Business & Real Estate

Government gives McClatchy a breather on pension payment

Headquarters of McClatchy and The Sacramento Bee.
Headquarters of McClatchy and The Sacramento Bee. Bee file

The McClatchy Co. announced it has secured a month-long standstill agreement with the federal government on a pension payment due Wednesday, giving the parent of The Sacramento Bee more time to negotiate a deal.

Sacramento-based McClatchy said the agreement with the Pension Benefit Guaranty Corp. extends its “runway for negotiating a consensual restructuring with key stakeholders.”

In a document filed with the Securities and Exchange Commission, the media company said the payment due Wednesday was in excess of $1 million. McClatchy reiterated earlier statements that “substantially all” of its pension plan members won’t lose any of their payments and said Wednesday’s agreement won’t have any impact on the pensions.

The announcement came two weeks after McClatchy said it would stop paying “supplemental” pension benefits to certain former executives, most of whom used to work for the old Knight Ridder newspaper chain. Those executives represent about 2 percent of the 24,000 people covered by the McClatchy pension plans. McClatchy bought Knight Ridder in 2006.

McClatchy’s long-standing financial problems, a product of the Knight Ridder purchase and the newspaper industry’s struggles with digital era, came to a boil in November. McClatchy announced it was beginning talks with its major debt holder, New Jersey hedge fund Chatham Asset Management, on restructuring about half of its $708 million debt.

McClatchy also said in November that it would be unable to make $124 million in contributions to the pension plan due over the course of 2020, with most of it due on Sept. 15 or after. The company is negotiating with the PBGC to take over the plan.

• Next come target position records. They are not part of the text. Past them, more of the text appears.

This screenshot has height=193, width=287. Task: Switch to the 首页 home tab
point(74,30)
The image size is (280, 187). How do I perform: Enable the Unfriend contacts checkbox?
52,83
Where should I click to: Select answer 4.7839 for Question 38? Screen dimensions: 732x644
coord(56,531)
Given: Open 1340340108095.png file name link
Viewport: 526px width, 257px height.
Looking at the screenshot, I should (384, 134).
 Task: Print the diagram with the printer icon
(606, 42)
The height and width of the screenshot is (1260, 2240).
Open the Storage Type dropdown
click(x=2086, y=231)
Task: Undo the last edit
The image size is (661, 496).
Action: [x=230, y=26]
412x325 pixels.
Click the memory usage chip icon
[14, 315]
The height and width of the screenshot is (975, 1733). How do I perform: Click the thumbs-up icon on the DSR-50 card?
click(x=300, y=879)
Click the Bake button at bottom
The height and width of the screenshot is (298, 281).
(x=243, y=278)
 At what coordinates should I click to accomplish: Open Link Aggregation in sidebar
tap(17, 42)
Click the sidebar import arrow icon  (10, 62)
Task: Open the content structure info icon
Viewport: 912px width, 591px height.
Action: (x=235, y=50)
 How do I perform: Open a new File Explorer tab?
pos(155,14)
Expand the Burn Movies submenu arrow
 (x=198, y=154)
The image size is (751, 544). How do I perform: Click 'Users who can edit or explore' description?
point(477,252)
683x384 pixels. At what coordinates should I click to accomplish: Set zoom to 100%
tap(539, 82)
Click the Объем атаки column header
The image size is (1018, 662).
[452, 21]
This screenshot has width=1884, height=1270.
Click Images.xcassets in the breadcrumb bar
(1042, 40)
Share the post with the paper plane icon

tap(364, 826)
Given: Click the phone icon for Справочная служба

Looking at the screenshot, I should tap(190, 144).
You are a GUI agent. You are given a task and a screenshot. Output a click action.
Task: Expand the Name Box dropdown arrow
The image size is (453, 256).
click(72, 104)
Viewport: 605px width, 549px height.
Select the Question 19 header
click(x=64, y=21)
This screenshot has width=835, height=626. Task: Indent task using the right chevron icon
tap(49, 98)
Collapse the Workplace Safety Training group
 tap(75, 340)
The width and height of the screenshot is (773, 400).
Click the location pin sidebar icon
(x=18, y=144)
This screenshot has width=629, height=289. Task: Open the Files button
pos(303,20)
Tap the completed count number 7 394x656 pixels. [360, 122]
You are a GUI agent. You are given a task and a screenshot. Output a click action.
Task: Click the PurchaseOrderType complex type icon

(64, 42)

The forbearance agreement announced Wednesday gives the company and the pension agency more time to negotiate.

McClatchy has said it could be forced to file for Chapter 11 bankruptcy if it can’t get a debt deal completed with creditors, offload the pension plan to the federal government, or both. The company said its discussions on restructuring the debt have been “ongoing and productive.”

The announcement came after the stock market closed. McClatchy shares closed at 43.88 cents a share, up 1.75 cents.